Заведующий отделением эндоскопии

История
Мужчина, 68 лет. В анамнезе инфаркт миокарда, по поводу чего перенёс аорто-коронарное шунтирование; АВ-блокада II ст, II типа 2:1, по поводу чего выполнена имплантация ПЭКС; Длительный стаж курения. ХОБЛ. Летом 2020, при подготовке к плановой госпитализации для программирования ЭКС, получил положительный результат мазка из зева на выявление РНК SARS-CoV-2 .

Выполнено КТ органов грудной клетки: КТ-картина центрального Са правого легкого; Инфильтративные изменения (пневмонит) в верхней доле правого легкого. Вторичные изменения в лимфатических узлах средостения. При бронхоскопии выявлена инфильтрация верхнедолевого и промежуточного бронхов справа. Эндоскопическая картина соответствует централизации новообразования легкого. Биопсия отрицательная. Решено выполнить ЭУС средостения с ТАП лимфоузлов. По ЭУС-данным: Ниже бифуркации трахеи определеятся гипоэхогенный, гомогенный, с четкими ровными границами лимфатических узел, размером до 48×30 мм. При сканировании в режиме ЦДК определяется умеренный кровоток, при сканировании в режиме эластографии определяется зелено-желтое окрашивание.

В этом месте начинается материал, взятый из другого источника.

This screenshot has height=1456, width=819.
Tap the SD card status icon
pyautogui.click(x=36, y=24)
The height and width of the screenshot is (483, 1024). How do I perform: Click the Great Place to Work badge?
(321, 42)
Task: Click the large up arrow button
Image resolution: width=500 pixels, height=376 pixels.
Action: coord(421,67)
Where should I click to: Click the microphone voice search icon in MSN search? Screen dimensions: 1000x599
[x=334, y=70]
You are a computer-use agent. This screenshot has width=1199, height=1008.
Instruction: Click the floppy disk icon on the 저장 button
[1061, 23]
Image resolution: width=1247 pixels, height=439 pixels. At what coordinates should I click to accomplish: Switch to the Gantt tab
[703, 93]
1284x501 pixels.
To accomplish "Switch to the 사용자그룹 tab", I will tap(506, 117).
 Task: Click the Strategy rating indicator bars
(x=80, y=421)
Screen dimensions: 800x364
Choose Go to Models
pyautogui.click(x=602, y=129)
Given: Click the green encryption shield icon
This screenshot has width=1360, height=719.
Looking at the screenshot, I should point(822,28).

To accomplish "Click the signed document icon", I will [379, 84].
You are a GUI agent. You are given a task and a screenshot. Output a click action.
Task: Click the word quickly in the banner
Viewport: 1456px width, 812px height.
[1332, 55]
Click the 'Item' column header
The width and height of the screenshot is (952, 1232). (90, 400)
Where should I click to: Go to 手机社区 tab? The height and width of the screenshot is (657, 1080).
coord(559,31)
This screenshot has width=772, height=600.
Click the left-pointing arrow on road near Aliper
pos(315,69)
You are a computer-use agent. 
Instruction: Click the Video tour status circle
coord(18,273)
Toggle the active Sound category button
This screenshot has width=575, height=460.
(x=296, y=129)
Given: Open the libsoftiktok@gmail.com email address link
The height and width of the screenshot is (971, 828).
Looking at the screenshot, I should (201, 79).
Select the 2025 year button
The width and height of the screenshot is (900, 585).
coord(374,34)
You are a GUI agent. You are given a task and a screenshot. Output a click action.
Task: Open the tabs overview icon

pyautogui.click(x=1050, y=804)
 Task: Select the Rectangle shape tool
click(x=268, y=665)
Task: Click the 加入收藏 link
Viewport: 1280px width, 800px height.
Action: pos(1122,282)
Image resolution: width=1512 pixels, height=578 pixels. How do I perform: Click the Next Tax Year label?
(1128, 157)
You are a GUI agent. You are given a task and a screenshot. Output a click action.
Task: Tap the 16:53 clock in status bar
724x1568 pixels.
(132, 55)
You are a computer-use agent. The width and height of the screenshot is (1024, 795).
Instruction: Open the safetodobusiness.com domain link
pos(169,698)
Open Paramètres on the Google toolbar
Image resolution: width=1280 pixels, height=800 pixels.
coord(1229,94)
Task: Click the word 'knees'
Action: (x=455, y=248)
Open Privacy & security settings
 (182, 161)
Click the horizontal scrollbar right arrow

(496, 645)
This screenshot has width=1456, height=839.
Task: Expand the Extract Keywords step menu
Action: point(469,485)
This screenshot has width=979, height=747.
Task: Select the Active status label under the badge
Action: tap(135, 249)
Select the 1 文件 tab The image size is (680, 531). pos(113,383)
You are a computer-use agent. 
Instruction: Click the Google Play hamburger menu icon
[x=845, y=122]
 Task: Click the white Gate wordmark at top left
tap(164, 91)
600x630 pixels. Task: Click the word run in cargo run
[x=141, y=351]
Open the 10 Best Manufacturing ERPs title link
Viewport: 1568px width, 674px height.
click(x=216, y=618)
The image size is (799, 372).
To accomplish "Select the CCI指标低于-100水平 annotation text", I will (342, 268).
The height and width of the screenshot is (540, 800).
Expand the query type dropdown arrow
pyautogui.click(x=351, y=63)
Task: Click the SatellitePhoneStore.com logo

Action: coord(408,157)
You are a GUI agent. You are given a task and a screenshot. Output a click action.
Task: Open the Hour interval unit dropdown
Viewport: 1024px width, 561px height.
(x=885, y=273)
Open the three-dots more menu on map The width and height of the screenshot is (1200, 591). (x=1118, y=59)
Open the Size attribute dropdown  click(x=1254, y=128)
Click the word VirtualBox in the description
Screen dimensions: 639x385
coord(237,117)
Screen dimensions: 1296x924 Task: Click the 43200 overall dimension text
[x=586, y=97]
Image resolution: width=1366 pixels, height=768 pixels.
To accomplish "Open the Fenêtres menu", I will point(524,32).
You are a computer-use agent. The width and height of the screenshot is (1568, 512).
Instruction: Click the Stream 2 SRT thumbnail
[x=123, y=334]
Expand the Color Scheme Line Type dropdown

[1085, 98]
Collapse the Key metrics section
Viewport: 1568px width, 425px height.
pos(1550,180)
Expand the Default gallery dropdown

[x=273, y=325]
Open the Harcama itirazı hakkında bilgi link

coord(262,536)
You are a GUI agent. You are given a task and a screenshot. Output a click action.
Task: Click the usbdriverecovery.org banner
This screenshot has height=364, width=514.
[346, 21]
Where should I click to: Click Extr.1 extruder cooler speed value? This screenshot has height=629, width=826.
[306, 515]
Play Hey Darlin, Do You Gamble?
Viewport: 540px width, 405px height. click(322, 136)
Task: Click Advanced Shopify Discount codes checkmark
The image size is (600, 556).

Через стенку пищевода, под эндосонографическим наведением выполнена тонкоигольная аспирационная пункция (игла 22 G) увеличенного лимфатического узла. Морфологическая картина соответствует мелкоклеточной карциноме легкого. Выставлен диагноз: мелкоклеточная карцинома правого легкого, вторичное поражение лимфатических узлов средостения, надключичных групп, T3N3Mx. Хирургическое лечение рака легкого не показано. С учетом очень быстрых темпов прогрессирования опухолевого процесса (в июне 2020 г. по результатам ФЛГ — норма; МСКТ ОГК от 15.07.2020 г. узловое образование ВДБ правого легкого до 50 мм) и синдрома сдавления верхней полой вены по жизненным показаниям паллиативная ПХТ в режиме «ЕР», плановая замена кардиостимулятора.